-- Work order --
Exactly the lines from the one with "Click the 'Hide" to the end of the entries should appear in your answer, retyped word for word.

-- The data --
────────────────────────────────────────
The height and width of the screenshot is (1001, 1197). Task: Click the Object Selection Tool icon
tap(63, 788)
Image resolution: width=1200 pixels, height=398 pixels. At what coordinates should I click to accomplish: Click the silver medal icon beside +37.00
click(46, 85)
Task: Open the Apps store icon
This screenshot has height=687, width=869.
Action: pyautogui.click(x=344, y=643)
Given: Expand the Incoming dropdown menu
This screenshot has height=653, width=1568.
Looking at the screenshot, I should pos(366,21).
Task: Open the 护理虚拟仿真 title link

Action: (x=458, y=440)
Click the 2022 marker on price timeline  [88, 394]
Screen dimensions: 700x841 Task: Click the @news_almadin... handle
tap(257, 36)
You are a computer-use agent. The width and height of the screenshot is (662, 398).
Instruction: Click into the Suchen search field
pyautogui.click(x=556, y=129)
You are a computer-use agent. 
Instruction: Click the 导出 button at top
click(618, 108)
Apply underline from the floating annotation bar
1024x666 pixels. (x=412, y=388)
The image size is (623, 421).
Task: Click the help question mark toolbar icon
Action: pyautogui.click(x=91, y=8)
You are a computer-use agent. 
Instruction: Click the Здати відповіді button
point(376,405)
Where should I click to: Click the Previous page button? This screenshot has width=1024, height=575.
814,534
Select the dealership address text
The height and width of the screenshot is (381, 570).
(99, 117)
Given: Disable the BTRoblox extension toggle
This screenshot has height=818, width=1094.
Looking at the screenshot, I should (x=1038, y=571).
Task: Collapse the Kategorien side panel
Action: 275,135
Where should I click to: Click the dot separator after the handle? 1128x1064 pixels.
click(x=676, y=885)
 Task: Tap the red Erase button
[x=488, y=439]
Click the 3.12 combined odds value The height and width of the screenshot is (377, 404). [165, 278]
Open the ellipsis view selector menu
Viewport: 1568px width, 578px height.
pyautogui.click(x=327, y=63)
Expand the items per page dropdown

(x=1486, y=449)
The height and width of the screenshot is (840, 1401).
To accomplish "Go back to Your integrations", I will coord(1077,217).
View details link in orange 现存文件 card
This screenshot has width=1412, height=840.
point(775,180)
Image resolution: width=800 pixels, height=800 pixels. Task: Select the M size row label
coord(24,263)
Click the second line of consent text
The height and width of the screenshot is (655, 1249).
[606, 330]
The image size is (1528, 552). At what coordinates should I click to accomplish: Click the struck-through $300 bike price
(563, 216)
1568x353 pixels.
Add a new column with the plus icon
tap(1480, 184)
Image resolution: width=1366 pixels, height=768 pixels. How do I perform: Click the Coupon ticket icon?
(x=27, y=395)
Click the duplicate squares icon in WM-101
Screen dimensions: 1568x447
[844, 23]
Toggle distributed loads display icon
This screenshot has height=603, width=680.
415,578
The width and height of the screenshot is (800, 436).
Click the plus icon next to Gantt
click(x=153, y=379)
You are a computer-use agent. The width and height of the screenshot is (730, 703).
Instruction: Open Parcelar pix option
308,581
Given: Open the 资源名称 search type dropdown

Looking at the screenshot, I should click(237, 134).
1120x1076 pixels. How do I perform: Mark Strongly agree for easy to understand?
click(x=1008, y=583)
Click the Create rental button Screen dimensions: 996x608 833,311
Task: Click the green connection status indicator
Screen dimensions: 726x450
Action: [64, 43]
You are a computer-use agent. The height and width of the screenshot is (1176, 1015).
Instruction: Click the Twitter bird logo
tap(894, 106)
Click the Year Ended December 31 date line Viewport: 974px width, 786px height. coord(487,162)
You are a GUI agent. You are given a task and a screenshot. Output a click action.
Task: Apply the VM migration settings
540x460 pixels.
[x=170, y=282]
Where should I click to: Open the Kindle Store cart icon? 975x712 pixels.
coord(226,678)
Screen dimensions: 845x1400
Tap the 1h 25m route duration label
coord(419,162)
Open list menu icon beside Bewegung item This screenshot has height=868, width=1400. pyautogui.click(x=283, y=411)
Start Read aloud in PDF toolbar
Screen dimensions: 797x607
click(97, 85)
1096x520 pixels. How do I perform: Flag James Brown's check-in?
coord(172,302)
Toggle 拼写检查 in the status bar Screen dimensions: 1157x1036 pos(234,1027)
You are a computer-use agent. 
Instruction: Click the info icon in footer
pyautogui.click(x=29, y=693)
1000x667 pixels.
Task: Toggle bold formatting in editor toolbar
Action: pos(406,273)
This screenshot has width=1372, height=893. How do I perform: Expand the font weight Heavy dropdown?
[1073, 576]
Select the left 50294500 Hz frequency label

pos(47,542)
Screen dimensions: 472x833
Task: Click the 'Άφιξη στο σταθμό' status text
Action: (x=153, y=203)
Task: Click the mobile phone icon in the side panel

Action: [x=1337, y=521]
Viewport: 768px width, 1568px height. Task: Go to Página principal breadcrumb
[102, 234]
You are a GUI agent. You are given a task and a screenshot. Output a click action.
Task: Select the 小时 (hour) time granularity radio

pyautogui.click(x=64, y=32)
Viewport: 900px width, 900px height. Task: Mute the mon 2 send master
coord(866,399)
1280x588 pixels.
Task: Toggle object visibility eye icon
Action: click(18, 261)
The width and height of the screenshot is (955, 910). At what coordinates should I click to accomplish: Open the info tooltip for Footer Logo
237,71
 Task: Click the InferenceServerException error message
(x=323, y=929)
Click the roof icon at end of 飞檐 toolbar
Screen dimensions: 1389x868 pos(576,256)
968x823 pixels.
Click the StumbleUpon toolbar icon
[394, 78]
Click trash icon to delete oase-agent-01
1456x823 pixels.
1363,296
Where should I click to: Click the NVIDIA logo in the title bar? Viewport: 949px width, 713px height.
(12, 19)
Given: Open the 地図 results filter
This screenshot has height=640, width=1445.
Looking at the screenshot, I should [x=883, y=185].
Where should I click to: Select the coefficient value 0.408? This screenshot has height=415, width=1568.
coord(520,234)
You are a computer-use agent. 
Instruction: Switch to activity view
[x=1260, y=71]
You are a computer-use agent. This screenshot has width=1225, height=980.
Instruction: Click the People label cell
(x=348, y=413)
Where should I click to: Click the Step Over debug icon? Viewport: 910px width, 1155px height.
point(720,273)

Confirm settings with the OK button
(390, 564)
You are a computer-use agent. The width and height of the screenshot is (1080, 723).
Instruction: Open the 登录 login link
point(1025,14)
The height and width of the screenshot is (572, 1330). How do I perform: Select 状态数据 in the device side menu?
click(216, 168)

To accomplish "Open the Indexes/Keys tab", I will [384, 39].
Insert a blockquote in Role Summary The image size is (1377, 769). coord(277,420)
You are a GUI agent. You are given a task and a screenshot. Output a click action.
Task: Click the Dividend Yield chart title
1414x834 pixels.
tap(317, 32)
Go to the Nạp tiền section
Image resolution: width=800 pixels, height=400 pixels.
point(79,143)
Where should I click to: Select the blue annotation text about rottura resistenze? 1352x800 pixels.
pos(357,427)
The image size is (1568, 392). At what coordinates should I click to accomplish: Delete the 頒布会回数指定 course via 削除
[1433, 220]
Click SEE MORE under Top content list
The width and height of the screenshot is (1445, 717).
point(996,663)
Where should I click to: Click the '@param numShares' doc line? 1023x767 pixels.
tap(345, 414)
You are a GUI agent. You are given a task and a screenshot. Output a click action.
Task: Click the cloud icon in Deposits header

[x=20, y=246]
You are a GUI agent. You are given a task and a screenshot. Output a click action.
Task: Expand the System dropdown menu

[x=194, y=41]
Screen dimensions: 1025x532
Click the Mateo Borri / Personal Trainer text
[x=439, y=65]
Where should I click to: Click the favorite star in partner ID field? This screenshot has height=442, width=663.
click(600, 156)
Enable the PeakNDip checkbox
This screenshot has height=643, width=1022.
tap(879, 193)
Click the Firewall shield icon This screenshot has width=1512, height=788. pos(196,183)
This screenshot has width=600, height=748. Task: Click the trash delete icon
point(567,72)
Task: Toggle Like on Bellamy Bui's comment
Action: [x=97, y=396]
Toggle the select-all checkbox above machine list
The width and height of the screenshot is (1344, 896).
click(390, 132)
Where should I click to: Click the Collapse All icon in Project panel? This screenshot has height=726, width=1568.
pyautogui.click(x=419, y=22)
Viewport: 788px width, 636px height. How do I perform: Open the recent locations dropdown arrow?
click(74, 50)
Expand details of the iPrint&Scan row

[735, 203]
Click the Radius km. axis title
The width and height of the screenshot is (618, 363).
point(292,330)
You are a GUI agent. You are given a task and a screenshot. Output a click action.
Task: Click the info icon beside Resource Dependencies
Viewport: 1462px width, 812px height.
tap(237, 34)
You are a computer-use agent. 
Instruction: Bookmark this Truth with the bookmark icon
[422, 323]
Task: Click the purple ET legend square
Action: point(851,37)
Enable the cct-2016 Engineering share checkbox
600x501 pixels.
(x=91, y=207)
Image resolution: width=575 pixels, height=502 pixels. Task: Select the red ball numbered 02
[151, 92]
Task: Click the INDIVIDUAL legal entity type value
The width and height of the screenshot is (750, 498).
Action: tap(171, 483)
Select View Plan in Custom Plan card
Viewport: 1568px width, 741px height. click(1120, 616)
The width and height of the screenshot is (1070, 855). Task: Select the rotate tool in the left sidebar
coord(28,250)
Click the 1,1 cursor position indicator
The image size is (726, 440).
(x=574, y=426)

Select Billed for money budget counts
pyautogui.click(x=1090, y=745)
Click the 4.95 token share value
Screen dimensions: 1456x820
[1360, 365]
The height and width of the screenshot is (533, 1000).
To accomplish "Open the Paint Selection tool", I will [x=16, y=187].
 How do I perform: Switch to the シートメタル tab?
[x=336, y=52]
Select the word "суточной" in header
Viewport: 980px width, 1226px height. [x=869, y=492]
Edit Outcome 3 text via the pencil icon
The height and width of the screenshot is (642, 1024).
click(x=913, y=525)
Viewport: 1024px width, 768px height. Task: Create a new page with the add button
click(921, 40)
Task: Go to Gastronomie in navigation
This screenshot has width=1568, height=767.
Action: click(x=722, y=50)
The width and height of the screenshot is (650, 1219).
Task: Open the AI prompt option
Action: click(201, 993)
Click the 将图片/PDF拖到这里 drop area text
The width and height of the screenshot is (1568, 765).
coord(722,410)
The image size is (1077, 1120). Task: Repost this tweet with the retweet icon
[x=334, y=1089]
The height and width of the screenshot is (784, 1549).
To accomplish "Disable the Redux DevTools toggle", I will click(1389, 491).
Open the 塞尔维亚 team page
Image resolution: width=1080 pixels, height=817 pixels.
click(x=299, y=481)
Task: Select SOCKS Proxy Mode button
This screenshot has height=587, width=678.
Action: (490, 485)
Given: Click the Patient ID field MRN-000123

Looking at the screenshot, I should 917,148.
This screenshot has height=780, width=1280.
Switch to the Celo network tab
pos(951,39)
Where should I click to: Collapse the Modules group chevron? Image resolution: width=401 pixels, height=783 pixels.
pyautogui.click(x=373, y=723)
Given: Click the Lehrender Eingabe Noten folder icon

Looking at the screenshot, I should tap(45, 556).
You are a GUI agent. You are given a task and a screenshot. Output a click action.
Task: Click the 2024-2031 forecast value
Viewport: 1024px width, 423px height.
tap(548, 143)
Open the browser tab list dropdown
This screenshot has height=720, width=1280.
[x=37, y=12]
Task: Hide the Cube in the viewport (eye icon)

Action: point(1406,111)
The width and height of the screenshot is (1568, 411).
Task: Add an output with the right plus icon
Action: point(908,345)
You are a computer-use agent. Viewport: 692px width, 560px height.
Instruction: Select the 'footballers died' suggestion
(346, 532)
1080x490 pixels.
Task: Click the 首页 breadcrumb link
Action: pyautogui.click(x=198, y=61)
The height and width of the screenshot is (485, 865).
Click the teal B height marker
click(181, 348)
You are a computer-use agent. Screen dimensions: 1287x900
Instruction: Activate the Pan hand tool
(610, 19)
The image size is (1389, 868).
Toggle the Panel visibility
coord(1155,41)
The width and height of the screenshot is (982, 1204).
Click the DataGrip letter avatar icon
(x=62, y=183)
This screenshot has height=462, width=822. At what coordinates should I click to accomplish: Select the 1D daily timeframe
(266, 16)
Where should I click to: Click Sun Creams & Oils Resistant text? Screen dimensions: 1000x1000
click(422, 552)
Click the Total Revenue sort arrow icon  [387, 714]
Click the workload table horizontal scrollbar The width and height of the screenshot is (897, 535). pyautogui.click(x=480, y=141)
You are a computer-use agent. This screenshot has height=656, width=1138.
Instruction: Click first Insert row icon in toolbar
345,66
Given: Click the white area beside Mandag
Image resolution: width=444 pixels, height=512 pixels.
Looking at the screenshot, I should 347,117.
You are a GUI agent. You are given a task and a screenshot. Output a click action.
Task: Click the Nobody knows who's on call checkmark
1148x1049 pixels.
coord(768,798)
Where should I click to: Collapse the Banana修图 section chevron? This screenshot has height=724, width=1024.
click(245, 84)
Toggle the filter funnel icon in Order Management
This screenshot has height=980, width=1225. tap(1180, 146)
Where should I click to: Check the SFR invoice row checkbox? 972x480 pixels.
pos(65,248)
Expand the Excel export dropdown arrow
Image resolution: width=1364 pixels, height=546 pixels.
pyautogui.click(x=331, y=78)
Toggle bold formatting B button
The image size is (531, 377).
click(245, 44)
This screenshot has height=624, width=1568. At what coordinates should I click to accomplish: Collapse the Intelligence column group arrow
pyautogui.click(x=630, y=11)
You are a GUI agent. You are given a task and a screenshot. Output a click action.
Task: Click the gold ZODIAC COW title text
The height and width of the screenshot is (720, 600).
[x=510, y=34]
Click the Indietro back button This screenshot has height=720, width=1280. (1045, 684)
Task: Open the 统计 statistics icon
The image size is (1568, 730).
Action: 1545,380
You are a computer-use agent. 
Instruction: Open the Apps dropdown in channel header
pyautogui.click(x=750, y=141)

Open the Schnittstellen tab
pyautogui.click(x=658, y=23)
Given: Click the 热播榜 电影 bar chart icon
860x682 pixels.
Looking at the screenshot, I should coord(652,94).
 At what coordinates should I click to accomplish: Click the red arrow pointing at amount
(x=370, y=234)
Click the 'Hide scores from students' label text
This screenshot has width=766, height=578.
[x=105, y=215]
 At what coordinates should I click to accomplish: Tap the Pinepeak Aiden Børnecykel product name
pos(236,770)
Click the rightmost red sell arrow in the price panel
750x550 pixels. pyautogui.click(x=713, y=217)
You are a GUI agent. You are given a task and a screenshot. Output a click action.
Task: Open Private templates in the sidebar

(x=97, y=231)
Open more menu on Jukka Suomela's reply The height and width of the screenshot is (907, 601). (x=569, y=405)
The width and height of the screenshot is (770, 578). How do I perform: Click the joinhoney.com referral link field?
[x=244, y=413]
────────────────────────────────────────
-- Solved problem --
Click the 'Hide scores from students' label text
This screenshot has width=766, height=578.
[x=105, y=215]
 At what coordinates should I click to accomplish: Tap the Pinepeak Aiden Børnecykel product name
pos(236,770)
Click the rightmost red sell arrow in the price panel
750x550 pixels. pyautogui.click(x=713, y=217)
You are a GUI agent. You are given a task and a screenshot. Output a click action.
Task: Open Private templates in the sidebar

(x=97, y=231)
Open more menu on Jukka Suomela's reply The height and width of the screenshot is (907, 601). (x=569, y=405)
The width and height of the screenshot is (770, 578). How do I perform: Click the joinhoney.com referral link field?
[x=244, y=413]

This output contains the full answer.